[start of Extracted text]

Pronouns matter more than anything

When a major bank happily loses accounts to uphold a pernicious ideology, you know it’s the end of the world.

A harbinger of that apocalyptic catastrophe was provided by Halifax, one of Britain’s biggest banks. The company posted the picture on the left, accompanied by the slogan ‘Pronouns matter’.

Since the badge identifying ‘Gemma’ seems to be pinned to the lapel of a man’s jacket, pronouns she/her/hers probably do matter in this case. They save customers the trouble of deciding whether the clerk they are talking to is a man, a woman or a proud member of one of the other 70-odd known sexes.

Halifax explained that the new labelling was designed to avoid ‘accidental misgendering’. This concern for people’s feelings is commendable. After all, if a conspicuously male clerk named Gemma is addressed with a masculine personal pronoun, he/she/it may go into an irreversible psychiatric tailspin, with suicide looming large.

Alas, Halifax customers lack similar sensitivity to things that really matter in life. More than 10,000 instantly complained about the bank’s “antics with pronouns”. A conflict between principle and business was brewing, but the bank stood its ground.

[end of Extracted text]
[start of Data segment]

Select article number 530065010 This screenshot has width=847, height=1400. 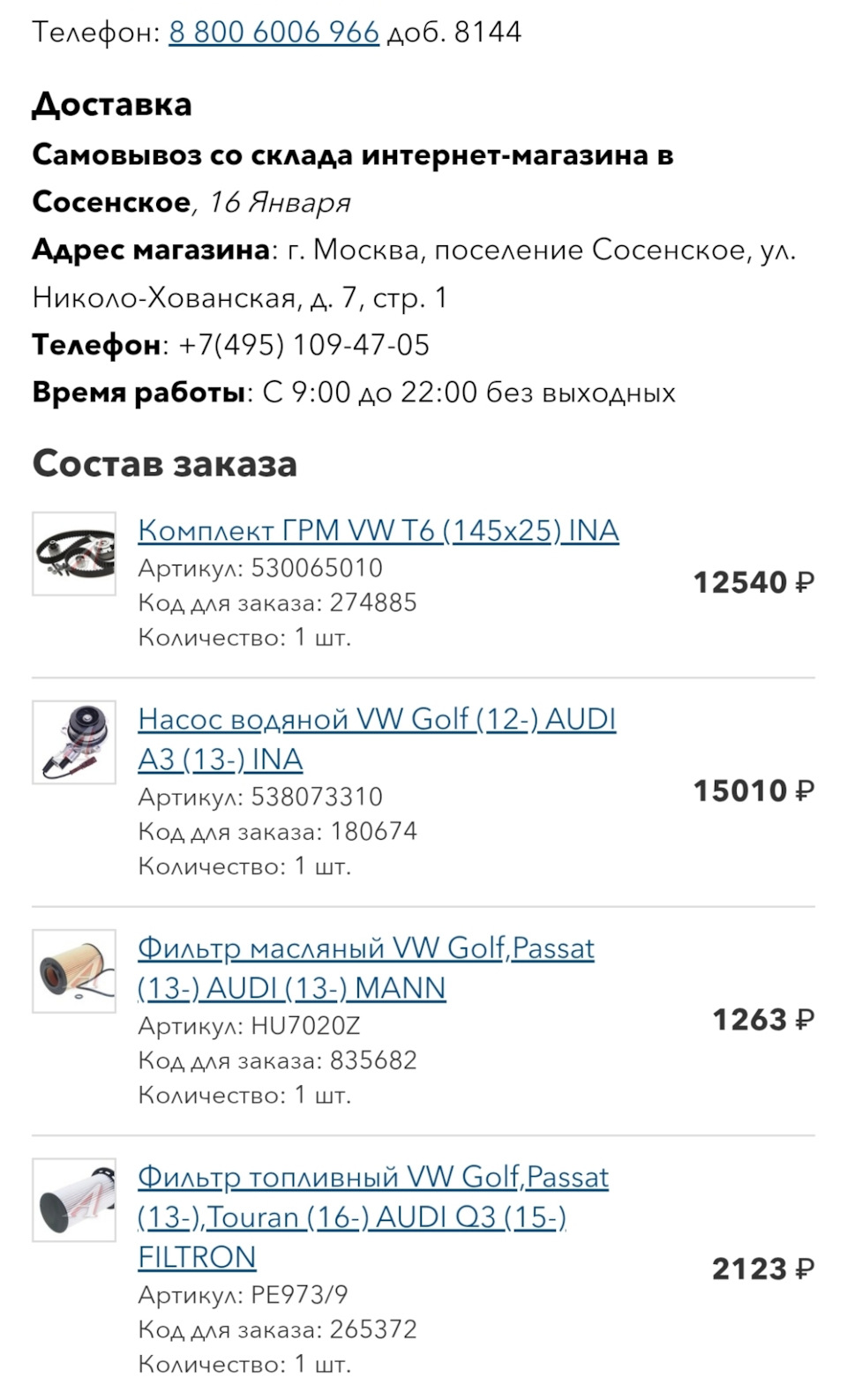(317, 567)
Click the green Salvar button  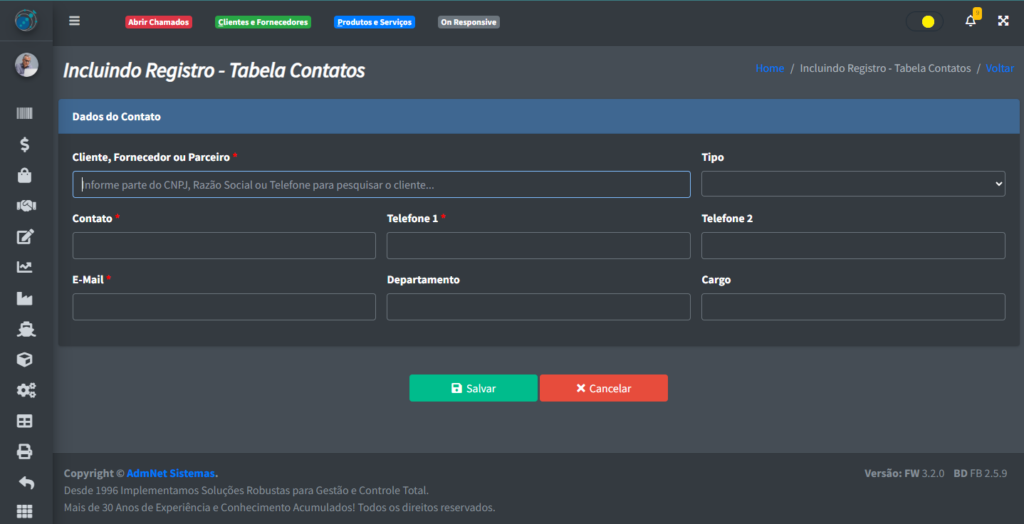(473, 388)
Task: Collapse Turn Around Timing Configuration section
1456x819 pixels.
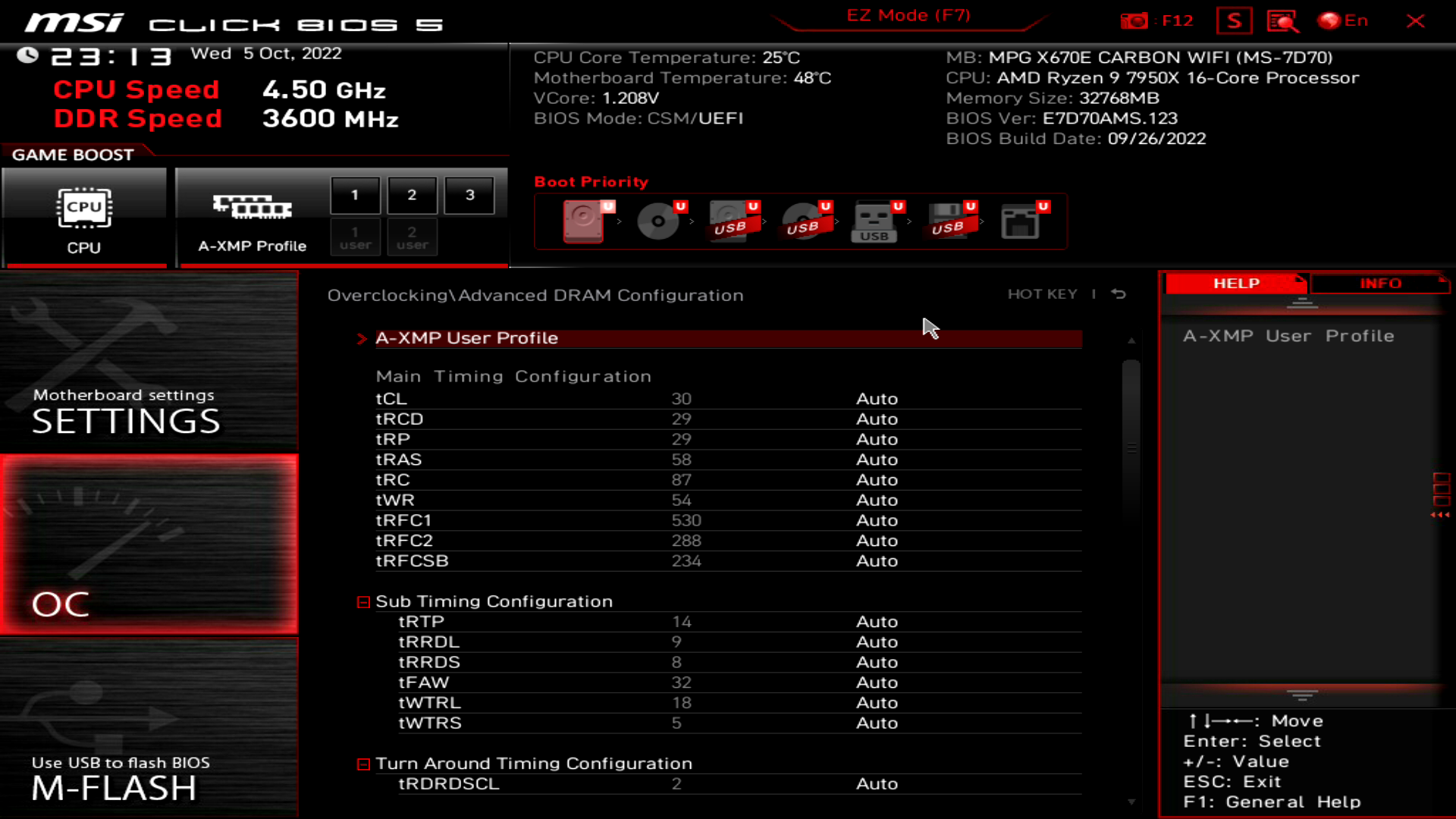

[end of Data segment]

• **Brief**:
In the piece about Halifax and pronoun badges, what did Halifax say the new labeling was designed to avoid? The material plays no part in the task that comes next.

• **Exercise response**:
Accidental misgendering.